The read-side code in question is hand-written assembly code, isn't it? And on the hardware side, observing pc will probably result in an actual memory barrier happening anyway (even if no signal is sent internally the kernel must still suspend the thread to capture register state, and then it needs a barrier to communicate that result back to the asking thread).

vitalyd · on June 7, 2015

Yes, perhaps that part is in the hand written assembly portion that's mentioned.

ridiculous_fish · on June 7, 2015

Nothing prevents using a stale cache pointer. The stale cache still contains correct data, so using it is benign, up until it gets deallocated.

A stale cache pointer may become wrong if a method implementation is replaced, e.g. by a category, but replacing a method while calling it in another thread is inherently racey.

vitalyd · on June 7, 2015

By stale I meant holding a ref to a cache about to be deleted.

lgg · on June 7, 2015

Yes, obviously you may need barriers or fences depending on the exact architectural details, and as another commenter mentioned you may be able to elide the read barrier if you know what is going on.

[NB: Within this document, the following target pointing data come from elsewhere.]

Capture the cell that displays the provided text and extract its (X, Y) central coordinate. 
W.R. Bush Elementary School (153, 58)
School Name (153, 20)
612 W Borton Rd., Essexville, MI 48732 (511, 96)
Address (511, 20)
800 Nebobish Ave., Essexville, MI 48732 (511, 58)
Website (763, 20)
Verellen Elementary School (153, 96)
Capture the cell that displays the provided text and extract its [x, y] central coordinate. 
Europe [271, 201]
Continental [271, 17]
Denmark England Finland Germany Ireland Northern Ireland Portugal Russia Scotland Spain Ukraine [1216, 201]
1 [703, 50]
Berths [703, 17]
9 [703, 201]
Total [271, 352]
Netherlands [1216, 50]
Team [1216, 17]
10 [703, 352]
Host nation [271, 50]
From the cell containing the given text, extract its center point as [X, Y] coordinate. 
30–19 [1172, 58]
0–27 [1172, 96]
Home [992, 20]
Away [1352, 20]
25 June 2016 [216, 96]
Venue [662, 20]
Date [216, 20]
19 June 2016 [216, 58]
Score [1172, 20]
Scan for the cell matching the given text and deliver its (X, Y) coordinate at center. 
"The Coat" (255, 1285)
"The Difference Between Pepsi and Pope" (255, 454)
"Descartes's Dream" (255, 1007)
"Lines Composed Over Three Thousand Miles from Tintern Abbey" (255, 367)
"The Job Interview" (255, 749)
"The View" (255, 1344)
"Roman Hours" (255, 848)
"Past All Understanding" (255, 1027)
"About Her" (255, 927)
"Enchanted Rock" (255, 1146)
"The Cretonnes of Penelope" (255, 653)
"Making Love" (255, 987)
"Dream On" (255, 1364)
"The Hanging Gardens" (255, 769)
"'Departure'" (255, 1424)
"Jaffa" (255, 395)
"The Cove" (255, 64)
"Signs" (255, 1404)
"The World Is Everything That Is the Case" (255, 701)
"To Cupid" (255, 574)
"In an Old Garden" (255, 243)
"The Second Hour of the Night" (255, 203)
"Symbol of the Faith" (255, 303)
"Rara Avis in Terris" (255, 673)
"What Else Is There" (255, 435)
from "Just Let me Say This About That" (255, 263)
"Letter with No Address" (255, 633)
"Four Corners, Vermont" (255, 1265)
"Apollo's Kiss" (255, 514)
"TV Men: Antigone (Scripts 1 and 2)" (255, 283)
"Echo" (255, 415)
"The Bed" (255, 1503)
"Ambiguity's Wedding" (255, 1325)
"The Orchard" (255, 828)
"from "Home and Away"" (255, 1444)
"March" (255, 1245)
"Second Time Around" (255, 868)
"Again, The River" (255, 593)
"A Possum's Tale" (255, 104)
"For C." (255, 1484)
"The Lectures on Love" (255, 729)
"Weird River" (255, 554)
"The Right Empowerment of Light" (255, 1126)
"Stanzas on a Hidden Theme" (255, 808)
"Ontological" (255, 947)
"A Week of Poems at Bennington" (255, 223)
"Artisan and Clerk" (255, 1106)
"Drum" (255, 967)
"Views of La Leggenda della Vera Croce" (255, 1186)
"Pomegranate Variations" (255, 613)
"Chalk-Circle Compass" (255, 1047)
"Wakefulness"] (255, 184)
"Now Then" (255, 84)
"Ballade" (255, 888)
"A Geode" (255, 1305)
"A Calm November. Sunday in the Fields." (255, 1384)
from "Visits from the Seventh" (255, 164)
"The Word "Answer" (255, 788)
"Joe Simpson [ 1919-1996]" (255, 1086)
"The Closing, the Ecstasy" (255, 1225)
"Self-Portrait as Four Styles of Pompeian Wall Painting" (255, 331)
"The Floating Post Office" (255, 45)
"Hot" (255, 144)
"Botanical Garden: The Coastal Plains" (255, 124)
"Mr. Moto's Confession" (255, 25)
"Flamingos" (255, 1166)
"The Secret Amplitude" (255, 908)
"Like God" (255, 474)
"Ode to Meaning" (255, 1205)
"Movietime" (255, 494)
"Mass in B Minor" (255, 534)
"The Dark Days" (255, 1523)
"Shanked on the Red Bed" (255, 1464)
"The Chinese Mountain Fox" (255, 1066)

This all about optimizing things so the read side doesn't have to do any synchronization. The actual implementation takes locks in functions that mutate the cache, it is just done in such a way that read side always sees consistent data without taking a lock. Since the write side has locks it can safely queue stuff for deletion is actually pretty trivial.

As for playing with fire... the core dispatch routine of your runtime is exactly the place you want to complicated things that exploit innate knowledge of your architecture. It is a small piece of code that is incredibly hot and will get a lot of scrutiny.

comex · on June 7, 2015

Indeed. One nitpick though: you can't get around pausing the thread briefly or else waiting for it to hit an interrupt, because there's no way to observe another CPU core's registers without its cooperation.

lgg · on June 7, 2015

True, I should have said it is not concurrently stopping all the threads. If you actually need the register state of a thread that is currently running on another processor it may be stopped to get it (though if you ask for the state of a thread that is not currently executing you may get its saved register state out of the kernel without having to actually pause its execution, of course being able to tell what is and is not actually running on other CPUs at that granularity is not really feasible).

dilap · on June 6, 2015

As written, it's psuedo-code. ;) Yup it's tricky and platform specific, but the point is it can be done (or at least that's my understanding -- I do not have first hand knowledge).